Pékin provoque Tokyo au sujet d’Okinawa

Il ne faut pas s’y tromper. Quand deux universitaires en vue, Zhang Haipeng et Li Guoqiang, chercheurs à l’Académie chinoise des sciences sociales (CASS), estiment que « le temps est venu de reconsidérer des problèmes non résolus concernant les îles Ryukyu » dans les colonnes du Quotidien du Peuple, organe officiel du Parti communiste chinois (PCC), c’est une pierre lancée par Pékin dans le jardin de Tokyo.

Bordé, à l’ouest, par la mer de Chine méridoniale et, à l’est par la mer des Philippines, cet archipel a Okinawa pour île principale. Situées entre Kyushu (sud du Japon) et Taïwan, les îles Ryukyu ont longtemps formé un royaume indépendant avant de subir les influences japonaises et chinoises.

En 1879, il fut annexé par Tokyo et devint la préfecture d’Okinawa. Après la Seconde Guerre Mondiale, l’archipel fut administré par les Etats-Unis, qui ne le rendirent au Japon qu’en 1972. Il accueille désormais l’essentiel des troupes américaines déployés sur le territoire nippon.

Les deux universitaires chinois basent leur argumentation sur la dénonciation du traité de Shimonoseki, qui, signé le 17 avril 1895, mettait un terme à la guerre sino-japonaise de 1894-95, alors perdue par la dynastie mandchoue des Qing.
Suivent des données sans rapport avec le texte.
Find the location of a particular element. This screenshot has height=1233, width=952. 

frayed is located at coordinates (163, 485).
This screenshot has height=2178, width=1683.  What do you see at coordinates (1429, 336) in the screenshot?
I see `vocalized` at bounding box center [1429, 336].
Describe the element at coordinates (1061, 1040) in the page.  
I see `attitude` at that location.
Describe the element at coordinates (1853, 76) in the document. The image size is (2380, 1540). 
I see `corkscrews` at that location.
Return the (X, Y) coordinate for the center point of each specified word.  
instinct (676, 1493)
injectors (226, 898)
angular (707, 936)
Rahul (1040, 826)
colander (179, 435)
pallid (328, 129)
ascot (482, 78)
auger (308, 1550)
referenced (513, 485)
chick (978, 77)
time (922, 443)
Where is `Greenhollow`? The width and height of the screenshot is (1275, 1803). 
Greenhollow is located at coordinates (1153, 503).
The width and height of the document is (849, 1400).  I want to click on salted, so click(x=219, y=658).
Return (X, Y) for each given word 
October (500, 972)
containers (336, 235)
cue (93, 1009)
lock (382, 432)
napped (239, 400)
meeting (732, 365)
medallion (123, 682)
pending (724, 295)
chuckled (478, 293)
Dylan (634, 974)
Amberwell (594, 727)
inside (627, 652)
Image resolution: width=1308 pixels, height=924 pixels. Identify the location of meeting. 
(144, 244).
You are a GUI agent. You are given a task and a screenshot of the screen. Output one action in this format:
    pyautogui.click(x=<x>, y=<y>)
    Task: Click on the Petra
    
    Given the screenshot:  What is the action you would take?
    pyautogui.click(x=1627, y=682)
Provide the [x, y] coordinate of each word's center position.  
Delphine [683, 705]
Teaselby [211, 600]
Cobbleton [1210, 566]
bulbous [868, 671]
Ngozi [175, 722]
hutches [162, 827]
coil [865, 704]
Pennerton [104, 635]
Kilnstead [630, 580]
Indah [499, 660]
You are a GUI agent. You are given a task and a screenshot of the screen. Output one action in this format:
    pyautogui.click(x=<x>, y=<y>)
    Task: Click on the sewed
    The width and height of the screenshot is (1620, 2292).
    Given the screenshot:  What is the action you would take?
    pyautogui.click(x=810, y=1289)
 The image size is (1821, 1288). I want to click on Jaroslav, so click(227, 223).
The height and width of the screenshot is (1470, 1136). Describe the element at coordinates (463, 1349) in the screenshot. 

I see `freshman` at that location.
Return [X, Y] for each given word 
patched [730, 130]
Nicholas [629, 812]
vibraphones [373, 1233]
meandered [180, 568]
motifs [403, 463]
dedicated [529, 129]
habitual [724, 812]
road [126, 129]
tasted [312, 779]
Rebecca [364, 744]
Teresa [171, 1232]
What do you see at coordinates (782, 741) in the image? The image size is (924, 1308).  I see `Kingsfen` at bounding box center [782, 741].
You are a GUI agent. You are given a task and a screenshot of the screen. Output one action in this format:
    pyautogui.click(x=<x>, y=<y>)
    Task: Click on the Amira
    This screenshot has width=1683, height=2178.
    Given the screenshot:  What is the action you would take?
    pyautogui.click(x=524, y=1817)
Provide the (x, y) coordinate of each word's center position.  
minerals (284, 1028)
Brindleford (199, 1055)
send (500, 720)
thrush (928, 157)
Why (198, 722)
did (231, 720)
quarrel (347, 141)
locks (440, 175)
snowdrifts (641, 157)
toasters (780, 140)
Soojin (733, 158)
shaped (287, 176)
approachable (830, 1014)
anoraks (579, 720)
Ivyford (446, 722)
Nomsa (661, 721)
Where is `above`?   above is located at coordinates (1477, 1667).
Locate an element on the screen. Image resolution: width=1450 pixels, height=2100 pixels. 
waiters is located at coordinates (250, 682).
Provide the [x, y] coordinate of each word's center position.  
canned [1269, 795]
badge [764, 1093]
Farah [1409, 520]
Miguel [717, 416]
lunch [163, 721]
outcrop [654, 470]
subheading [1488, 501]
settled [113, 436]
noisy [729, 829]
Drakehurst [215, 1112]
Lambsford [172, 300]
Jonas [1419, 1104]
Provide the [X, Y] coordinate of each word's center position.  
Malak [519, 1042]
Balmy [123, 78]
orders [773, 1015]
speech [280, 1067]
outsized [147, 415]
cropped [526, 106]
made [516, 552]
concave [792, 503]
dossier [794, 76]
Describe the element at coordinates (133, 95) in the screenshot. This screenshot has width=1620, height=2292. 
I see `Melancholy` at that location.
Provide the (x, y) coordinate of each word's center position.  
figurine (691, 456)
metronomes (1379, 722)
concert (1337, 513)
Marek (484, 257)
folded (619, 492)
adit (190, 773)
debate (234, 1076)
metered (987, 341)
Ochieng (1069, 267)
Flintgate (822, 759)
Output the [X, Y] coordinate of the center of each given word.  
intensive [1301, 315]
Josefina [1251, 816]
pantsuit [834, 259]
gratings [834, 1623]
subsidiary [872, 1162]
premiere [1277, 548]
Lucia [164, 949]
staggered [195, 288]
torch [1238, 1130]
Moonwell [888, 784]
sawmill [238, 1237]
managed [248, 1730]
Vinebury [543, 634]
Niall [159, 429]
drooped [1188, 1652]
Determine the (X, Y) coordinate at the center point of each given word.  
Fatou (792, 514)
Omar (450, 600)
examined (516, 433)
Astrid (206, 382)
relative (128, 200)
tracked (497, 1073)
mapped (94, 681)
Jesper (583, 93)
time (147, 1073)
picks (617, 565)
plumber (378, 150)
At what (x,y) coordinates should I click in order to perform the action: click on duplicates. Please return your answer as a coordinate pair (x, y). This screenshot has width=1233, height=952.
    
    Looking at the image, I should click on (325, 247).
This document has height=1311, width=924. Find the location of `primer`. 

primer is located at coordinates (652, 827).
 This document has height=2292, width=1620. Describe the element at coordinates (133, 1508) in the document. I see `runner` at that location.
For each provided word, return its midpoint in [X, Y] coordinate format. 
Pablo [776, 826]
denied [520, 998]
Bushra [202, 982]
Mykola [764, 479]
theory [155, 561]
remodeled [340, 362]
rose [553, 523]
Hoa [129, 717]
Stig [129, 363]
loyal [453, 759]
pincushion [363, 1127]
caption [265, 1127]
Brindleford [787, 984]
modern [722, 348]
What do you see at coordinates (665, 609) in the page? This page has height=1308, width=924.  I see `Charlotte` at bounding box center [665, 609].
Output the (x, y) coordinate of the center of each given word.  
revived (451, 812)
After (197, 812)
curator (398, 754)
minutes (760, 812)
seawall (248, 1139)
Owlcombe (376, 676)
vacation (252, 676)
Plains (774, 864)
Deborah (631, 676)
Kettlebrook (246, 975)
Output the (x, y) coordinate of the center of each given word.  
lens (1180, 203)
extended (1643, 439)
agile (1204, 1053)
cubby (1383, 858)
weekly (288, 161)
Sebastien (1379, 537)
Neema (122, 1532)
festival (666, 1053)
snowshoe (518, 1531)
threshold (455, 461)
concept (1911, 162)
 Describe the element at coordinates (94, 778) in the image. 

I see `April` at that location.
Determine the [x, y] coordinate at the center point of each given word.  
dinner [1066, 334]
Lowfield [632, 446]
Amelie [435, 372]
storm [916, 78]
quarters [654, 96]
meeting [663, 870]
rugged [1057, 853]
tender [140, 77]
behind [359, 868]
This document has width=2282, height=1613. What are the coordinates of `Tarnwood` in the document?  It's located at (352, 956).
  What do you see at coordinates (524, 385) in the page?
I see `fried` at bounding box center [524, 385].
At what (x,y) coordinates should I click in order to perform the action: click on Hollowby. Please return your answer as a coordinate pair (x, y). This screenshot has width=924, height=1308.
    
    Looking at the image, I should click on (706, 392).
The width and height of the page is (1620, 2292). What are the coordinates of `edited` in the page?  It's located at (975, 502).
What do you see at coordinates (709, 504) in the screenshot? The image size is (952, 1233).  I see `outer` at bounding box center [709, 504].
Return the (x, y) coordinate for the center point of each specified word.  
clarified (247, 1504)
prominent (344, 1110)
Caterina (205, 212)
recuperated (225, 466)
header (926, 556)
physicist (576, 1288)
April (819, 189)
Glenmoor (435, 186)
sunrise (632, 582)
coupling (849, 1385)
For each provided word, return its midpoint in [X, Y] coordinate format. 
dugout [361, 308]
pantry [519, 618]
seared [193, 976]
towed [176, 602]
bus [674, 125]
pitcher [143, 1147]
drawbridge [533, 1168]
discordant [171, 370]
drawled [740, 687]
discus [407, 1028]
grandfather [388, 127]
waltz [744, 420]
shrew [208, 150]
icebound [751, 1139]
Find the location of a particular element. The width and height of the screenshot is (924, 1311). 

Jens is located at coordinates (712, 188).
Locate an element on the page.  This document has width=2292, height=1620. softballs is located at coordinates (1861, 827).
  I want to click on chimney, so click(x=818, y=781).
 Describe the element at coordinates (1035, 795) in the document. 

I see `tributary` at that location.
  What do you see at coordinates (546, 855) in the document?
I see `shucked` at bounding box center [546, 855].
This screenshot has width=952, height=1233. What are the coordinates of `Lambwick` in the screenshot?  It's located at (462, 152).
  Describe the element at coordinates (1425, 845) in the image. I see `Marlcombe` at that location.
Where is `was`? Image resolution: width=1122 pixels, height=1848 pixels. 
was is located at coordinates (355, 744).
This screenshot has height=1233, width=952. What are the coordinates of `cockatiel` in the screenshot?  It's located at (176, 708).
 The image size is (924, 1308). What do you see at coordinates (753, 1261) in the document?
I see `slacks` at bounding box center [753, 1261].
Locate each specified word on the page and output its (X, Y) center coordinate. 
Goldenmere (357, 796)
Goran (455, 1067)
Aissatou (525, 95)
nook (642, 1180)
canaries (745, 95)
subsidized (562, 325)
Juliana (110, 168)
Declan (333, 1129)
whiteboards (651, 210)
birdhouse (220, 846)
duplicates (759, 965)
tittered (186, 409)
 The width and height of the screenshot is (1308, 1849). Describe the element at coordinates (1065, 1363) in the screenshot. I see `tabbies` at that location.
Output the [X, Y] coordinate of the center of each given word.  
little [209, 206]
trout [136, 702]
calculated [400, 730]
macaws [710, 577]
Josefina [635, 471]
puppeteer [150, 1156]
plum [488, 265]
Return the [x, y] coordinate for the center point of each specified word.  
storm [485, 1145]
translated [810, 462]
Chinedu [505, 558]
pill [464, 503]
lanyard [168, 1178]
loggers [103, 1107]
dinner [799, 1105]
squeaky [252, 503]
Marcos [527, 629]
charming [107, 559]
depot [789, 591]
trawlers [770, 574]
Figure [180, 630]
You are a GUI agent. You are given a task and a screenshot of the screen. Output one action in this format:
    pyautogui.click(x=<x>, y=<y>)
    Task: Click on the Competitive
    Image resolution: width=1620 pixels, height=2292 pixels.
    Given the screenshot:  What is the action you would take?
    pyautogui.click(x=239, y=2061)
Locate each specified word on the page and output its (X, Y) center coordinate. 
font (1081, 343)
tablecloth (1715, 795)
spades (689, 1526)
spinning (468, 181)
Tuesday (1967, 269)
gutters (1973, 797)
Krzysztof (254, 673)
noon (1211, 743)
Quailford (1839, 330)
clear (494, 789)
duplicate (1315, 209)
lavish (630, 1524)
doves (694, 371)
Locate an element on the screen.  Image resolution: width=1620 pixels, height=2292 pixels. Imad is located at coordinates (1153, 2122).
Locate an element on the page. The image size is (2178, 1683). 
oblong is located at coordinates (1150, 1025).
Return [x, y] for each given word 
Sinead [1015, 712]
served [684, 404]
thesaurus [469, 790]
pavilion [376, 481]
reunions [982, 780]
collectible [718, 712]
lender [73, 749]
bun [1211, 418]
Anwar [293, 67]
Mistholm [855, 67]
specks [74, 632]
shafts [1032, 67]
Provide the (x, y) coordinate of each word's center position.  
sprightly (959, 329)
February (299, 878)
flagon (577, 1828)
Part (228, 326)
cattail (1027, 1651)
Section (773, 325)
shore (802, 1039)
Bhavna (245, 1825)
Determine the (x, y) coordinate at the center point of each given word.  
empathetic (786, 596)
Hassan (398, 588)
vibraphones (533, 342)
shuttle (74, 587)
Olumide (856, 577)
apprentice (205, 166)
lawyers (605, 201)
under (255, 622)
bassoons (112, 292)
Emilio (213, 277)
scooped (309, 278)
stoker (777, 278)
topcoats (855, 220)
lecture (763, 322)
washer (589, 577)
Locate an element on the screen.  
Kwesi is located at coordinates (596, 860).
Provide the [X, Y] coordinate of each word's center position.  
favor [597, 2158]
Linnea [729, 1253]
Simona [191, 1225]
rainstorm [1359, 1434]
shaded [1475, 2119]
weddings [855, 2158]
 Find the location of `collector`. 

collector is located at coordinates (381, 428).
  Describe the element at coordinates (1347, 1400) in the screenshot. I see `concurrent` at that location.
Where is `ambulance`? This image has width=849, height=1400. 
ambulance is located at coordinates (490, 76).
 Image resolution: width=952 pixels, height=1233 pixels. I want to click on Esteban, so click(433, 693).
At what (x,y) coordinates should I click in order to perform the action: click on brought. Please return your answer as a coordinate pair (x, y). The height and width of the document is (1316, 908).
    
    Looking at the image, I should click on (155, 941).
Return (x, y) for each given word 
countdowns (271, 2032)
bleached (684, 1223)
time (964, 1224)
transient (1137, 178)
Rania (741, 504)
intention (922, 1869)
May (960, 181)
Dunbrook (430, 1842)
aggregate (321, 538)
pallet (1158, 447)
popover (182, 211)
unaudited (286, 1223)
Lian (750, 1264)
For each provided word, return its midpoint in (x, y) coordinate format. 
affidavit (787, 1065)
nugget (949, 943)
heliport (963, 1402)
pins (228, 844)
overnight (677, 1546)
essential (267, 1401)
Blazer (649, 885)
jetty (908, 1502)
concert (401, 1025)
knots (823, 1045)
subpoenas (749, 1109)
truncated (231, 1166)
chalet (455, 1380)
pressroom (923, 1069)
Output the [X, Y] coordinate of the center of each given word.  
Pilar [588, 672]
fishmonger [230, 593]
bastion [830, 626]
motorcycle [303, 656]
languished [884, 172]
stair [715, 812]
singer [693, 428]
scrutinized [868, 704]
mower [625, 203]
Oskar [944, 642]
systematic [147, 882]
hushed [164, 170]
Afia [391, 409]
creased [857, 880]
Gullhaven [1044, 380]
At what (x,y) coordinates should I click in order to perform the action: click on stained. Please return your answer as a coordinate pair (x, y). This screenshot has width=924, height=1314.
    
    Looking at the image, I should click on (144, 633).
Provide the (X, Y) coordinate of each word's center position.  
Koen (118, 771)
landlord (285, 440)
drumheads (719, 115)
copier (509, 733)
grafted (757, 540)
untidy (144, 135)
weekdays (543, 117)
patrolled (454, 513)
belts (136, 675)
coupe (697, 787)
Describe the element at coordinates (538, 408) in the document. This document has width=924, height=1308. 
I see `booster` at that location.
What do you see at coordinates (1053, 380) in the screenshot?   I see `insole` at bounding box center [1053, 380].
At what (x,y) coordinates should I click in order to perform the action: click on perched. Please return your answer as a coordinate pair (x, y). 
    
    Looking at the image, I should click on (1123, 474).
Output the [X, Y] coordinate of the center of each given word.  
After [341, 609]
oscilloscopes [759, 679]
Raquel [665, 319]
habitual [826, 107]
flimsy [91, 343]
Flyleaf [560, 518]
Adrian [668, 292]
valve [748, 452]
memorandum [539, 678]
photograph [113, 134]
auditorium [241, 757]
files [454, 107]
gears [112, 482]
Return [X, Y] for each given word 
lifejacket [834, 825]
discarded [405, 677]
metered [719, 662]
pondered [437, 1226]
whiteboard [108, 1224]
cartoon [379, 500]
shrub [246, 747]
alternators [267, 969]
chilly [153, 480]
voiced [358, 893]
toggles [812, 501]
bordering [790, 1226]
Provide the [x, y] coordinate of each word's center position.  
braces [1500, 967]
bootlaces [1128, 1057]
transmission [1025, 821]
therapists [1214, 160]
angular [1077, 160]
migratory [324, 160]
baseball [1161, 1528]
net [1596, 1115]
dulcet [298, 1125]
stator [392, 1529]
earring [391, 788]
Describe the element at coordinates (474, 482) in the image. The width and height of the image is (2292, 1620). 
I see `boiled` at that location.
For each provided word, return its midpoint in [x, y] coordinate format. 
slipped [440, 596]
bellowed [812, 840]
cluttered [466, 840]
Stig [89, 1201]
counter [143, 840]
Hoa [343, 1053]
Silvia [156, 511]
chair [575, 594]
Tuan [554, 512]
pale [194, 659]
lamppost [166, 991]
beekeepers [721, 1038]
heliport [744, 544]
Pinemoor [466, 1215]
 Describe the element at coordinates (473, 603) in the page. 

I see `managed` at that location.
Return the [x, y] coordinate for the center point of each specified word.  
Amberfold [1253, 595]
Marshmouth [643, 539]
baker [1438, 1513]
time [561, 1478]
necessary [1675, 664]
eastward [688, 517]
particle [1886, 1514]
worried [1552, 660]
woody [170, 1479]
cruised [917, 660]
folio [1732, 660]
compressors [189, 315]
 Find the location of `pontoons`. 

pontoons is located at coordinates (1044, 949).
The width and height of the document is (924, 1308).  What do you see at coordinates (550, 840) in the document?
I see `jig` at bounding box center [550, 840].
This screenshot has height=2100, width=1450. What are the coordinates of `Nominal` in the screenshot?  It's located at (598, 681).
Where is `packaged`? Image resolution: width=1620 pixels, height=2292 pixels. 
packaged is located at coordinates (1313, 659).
Ce texte, qu’ils considèrent « inégal », attribuait au Japon des territoires qui étaient jusque là sous domination chinoise.

Priée de dire si Pékin considère ou non qu’Okinawa fait effectivement partie du Japon, la porte-parole du ministère chinois des Affaires étrangères, Hua Chunying, a simplement répondu que les deux universitaires « ont longtemps étudié l’histoire des îles Ryukyu et d’Okinawa. »

Mais la contestation de la souveraineté japonaise sur cet archipel n’est pas nouvelle. En septembre dernier, l’Institut chinois d’études politiques a en effet estimé que « l’occupation des îles Ryukyu par le Japon ne repose sur aucune base juridique » et que, par conséquent, « elle est complétement illégale. » Et d’ajouter : « Tokyo doit respecter inconditionnellement les termes des déclarations du Caire, les accords de Potsdam et d’autres lois internationales, et mettre immédiatement fin à l’occupation armée et au gouvernement colonial aux Ryukyu. »

Quelques mois plus tôt, un texte de Luo Yuan, vice-président permanent de l’Association chinoise pour la Promotion de la Culture et des Stratégies, et publié par le Quotidien du Peuple, avait exactement la même teneur.

Quoi qu’il en soit, l’on goûte peu ce genre de provocation à Tokyo. Et le secrétaire général du gouvernement nippon a répondu que les arguments des deux chercheurs chinois n’étaient pas « pertinents » et que la souveraineté japonaise sur les îles Ryukyu était reconnue « à la fois historiquement et par la communauté internationale ».

Cette nouvelle remise en cause de l’intégrité territoriale japonaise intervient alors que les tensions entre Pékin et Tokyo restent vives au sujet de l’archipel Senkaku/ Diaoyu, qui fait l’objet d’un bras de fer entre les deux capitales depuis plusieurs mois.

Signe de ces tensions, l’activité des forces aériennes d’autodéfense japonaises. Au cours de l’année 2012, ses avions de combat ont décollé en urgence à 306 reprises pour intercepter des appareils chinois s’approchant d’un peu trop près de l’espace aérien nippon. Et le nombre de ses interventions ne cesse d’augmenter au fil des mois.